TEXT BLOCK:
┌──

For the first time at the Budapest Summit, it was decided to create peacekeeping forces that could take part in the OSCE's security measures and direct them to the conflicting territories. The participating States have agreed to send the first peacekeeping multinational military unit under the leadership of the OSCE to the Nagorno-Karabakh region.

Based on the results of the Budapest Summit, the High Level Planning Group consisting of the military representatives appointed by membership states to the OSCE on the Armenian-Azerbaijani conflict was established on 20 December 1994 in Vienna.

The co-chairmanship institution of the Minsk process firstly was ruled by Finland and Russia then by Sweden and Russia during 1995–1997.

At the Lisbon Summit held on December 2–3, 1996, a Declaration of Common and Comprehensive Security Model was accepted by 54 participating states in Europe in the 21st Century. Notes were made on threats directed to the security of member states at the declaration and the importance of joint co-operation to eliminate these threats were emphasized.

At the Lisbon Summit, the OSCE participating States (excluding Armenia) agreed on the following principles in the solution of Armenian-Azerbaijani conflict:
- Territorial integrity of the Armenia and the Azerbaijan;
- To give the highest self-government status to Nagorno-Karabakh within Azerbaijan;
- To ensure the security of the entire population of Nagorno-Karabakh.
The United States of America, Russia and France are chairing the OSCE Minsk Group since January 1, 1997.

At present, Co-Chairs of the Minsk Group are:
- Bernard Fassier (France)
- Igor Popov (Russia)
At present, the content of the Minsk Group are consisting of: (according to information on the OSCE official website):

| USA | The Kingdom of the Netherlands |
| Germany | Portugal |
| Azerbaijan | Russia |
| Belarus | Turkey |
| Armenia | Sweden |
| Italy | Finland |
| France |  |

The Minsk Group Co-chairs for the solution of the Armenian-Azerbaijani conflict made three proposals during 1997–1998. The first two proposals were rejected by Armenia and the last one was not accepted by Azerbaijan.

└──

WORK ORDER 1:
According to the passage on the OSCE and the Armenian-Azerbaijani conflict, when and where was the High Level Planning Group established?
WORK ORDER 2:
List every principle for resolving the Armenian-Azerbaijani conflict that, according to the passage on the OSCE, the participating States agreed on at the Lisbon Summit.
WORK ORDER 3:
Extend the passage on the OSCE and the Armenian-Azerbaijani conflict, starting after its final sentence.
The data after this point has no connection to the passage on the OSCE and the Armenian-Azerbaijani conflict.

PROVIDED DATA:
┌──

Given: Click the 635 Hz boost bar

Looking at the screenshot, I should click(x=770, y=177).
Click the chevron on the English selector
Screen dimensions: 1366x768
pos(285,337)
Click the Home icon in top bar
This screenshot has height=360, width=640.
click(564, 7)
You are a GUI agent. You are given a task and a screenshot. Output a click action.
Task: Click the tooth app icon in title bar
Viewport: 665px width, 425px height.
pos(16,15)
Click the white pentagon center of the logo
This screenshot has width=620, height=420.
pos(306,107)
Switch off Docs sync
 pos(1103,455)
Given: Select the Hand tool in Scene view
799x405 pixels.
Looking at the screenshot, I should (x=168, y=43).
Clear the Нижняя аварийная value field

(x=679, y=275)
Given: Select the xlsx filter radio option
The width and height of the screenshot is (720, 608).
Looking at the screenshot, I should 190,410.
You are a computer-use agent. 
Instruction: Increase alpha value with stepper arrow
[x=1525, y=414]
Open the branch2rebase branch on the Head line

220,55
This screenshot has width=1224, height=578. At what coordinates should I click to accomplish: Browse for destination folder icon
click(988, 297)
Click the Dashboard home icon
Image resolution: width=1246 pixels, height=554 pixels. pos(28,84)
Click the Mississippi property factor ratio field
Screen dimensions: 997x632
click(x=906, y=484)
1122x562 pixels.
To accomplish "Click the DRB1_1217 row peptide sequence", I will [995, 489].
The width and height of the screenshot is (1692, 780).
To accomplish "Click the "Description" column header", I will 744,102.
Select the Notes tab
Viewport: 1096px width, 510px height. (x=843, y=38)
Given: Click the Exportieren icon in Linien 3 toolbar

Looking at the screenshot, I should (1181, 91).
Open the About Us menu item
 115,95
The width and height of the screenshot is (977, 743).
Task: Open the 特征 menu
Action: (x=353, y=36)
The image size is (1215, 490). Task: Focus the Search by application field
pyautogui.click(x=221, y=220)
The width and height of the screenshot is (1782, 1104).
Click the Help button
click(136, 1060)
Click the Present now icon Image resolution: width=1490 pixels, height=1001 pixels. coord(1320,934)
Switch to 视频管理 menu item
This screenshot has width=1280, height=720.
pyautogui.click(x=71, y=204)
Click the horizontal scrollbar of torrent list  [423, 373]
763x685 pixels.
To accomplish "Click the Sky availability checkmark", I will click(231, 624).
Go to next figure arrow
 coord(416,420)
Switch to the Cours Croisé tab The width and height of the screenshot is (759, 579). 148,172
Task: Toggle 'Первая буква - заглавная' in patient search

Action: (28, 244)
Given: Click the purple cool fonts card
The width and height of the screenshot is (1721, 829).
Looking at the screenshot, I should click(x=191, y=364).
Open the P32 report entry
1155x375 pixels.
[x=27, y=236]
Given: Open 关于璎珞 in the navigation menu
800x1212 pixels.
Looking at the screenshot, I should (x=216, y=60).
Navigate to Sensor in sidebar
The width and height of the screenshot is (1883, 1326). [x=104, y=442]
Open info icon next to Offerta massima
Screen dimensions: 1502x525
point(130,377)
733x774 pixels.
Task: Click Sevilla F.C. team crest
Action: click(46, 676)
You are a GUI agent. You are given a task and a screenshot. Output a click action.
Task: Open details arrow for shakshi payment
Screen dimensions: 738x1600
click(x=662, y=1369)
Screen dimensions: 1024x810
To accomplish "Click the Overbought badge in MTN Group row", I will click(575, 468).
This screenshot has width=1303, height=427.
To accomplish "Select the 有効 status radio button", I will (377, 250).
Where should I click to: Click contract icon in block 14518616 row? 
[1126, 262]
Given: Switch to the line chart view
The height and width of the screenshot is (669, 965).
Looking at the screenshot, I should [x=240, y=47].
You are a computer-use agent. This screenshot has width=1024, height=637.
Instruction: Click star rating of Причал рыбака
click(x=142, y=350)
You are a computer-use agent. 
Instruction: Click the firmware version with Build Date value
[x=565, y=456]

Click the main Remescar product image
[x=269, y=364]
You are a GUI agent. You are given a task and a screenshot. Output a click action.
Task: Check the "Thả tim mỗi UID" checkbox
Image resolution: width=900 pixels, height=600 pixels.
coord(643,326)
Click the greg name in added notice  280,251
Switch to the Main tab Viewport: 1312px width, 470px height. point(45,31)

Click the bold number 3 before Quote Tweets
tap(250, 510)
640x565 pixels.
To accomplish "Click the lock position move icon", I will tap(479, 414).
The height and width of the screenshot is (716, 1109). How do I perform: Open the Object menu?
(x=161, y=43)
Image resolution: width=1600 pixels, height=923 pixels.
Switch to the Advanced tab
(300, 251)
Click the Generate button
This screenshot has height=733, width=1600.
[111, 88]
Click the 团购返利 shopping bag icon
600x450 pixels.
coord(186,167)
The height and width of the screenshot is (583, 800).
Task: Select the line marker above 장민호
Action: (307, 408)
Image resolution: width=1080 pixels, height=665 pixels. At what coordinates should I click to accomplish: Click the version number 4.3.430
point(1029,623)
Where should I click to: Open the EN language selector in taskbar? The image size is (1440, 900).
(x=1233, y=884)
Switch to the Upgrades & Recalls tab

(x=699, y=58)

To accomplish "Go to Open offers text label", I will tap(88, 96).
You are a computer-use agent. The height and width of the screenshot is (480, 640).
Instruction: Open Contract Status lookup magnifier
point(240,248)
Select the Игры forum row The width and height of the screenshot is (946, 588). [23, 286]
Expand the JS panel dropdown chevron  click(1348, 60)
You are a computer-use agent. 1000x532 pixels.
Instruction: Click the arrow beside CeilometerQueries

└──

RESPONSE 1:
It was established on 20 December 1994 in Vienna.

RESPONSE 2:
- Territorial integrity of Armenia and Azerbaijan
- The highest self-government status for Nagorno-Karabakh within Azerbaijan
- Security for the entire population of Nagorno-Karabakh

RESPONSE 3:
Participating in the next Summit of Heads of State and Government of the OSCE member states held in Istanbul on 18–19 November 1999, Azerbaijan joined the Istanbul Declaration and the European Security Charter.

The close cooperation was achieved between the OSCE Parliamentary Assembly (PA) consisting of over 300 deputy, and the National Assembly of Azerbaijan. The members of Parliamentary Assembly of OSCE representing Azerbaijan attend Parliamentary Assembly meetings each year.

Resolution #318 of the OSCE Permanent Council on the establishment of the OSCE Office in Baku was accepted on November 16, 1999.

After the Resolution #318 of the OSCE Permanent Council was accepted, Mutual Understanding Memorandum signed on November 25, 1999 was the beginning of cooperation between the OSCE and Azerbaijan.

The official opening of the OSCE Office in Baku took place on 18 July 2000.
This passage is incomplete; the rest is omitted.